Entrance to the sanctuary, ruins of Mitla, near Oaxaca, Mexico
Situated at an elevation of 4,855 feet (1,480 meters) and 24 miles (38 k) from the large city of Oaxaca, the ruins of Mitla are one of Mexico's most fascinating and enigmatic sacred places. Archaeological excavations indicate that the site was occupied from as early as 900 BC. Mitla's visible structural remains, however, date from between 200 and 900 AD when the Zapotecs were present, from 1000 AD when the Mixtecs took control of the site, and from 1200 AD (some sources say 1500), when the Zapotecs were back in control. The word Mitla is a term from the Nahuatl language meaning 'Place of the Dead', and the earlier Zapotec name of Lyobaa means 'tomb' or 'place of rest'. These two names, as well as the findings of the archaeological excavators, indicate that the village had great importance as a place of burial during both Zapotec and Mixtec times.
The archaeological zone of Mitla includes five main groups of structures, and by the beginning of the Christian era the town had stretched for more than two thirds of a mile along either side of the Mitla River.

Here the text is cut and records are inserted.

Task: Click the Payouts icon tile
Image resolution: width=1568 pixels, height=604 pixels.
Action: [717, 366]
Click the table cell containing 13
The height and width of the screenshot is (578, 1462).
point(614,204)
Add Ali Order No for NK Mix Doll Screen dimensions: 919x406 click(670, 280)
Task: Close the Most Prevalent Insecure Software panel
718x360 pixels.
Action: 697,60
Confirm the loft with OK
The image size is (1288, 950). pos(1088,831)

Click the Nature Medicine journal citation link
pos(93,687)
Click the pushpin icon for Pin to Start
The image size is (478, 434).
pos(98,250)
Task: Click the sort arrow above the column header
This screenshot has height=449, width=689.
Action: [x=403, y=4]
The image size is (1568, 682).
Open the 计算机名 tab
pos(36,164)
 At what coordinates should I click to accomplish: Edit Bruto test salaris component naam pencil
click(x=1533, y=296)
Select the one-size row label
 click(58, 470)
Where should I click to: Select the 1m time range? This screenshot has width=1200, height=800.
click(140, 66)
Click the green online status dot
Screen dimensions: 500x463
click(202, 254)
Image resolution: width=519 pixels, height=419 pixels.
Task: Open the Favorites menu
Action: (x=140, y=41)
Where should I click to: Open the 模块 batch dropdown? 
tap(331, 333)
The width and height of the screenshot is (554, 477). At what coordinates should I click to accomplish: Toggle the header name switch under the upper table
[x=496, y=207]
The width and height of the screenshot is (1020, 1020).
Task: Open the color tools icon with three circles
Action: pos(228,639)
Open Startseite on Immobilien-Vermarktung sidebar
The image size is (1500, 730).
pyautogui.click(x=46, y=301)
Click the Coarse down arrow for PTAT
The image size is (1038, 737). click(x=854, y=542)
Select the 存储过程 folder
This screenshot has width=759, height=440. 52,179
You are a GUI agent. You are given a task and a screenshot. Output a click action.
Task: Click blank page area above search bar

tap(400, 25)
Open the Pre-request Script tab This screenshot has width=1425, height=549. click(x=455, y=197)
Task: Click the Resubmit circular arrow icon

The photograph shows part of the 'Hall of Columns' and the entrance to the main sanctuary. We do not know what these structures were called by their builders; the name 'Hall of Columns' comes from the first Spanish explorers who visited the site. The Hall of Columns, 120 by 21 feet in size, has six monolithic columns of volcanic stone that originally supported a roof covering the entire hall. The darkened doorway leads through a low and narrow passageway to the interior of another enclosure, now roofless, but also covered in ancient times. This chamber is one of the most astonishing artistic artifacts of Pre-Columbian America. Its walls are covered with panels of inlaid cut-stone mosaic known as stepped-fret design. The motif of these intricate geometric mosaics are believed to be a stylized representation of the Sky Serpent and therefore a symbol of the pan-regional Mesoamerican deity, Quetzalcoatl.
Archaeologists are mystified regarding the use of this chamber. An early Spanish explorer, named Canseco, who visited Mitla in 1580, wrote of the Hall of Columns, "In this building they had their idols, and it was where they assembled for religious purposes, to make sacrifices to their idols, and to perform heathen rites". Regarding the interior chamber, Canseco says it was the residence of the high priest who was "like our pope". The oldest bit of information we have about the chamber however, and possibly the most revealing, is a legend that says the chamber was used for the final initiation of shamans who had been trained in magic and healing in the school of Mitla.
In the 'Patio of Tombs', adjacent to the Hall of Columns, is a 2.8 meter tall column known as the 'Pillar of Death'. Legend says that if a person holds their arms around this pillar and feels it move, then their death is immanent. Nearby to Mitla, along the road to Oaxaca, is the town of Santa Maria del Tule with its famous Arbol del Tule (tree of Tule) in the chuchyard. This mighty tree, having a circumference of over 160 feet at its base, is between 2000 and 3000 years old, making it one of the oldest living things on earth.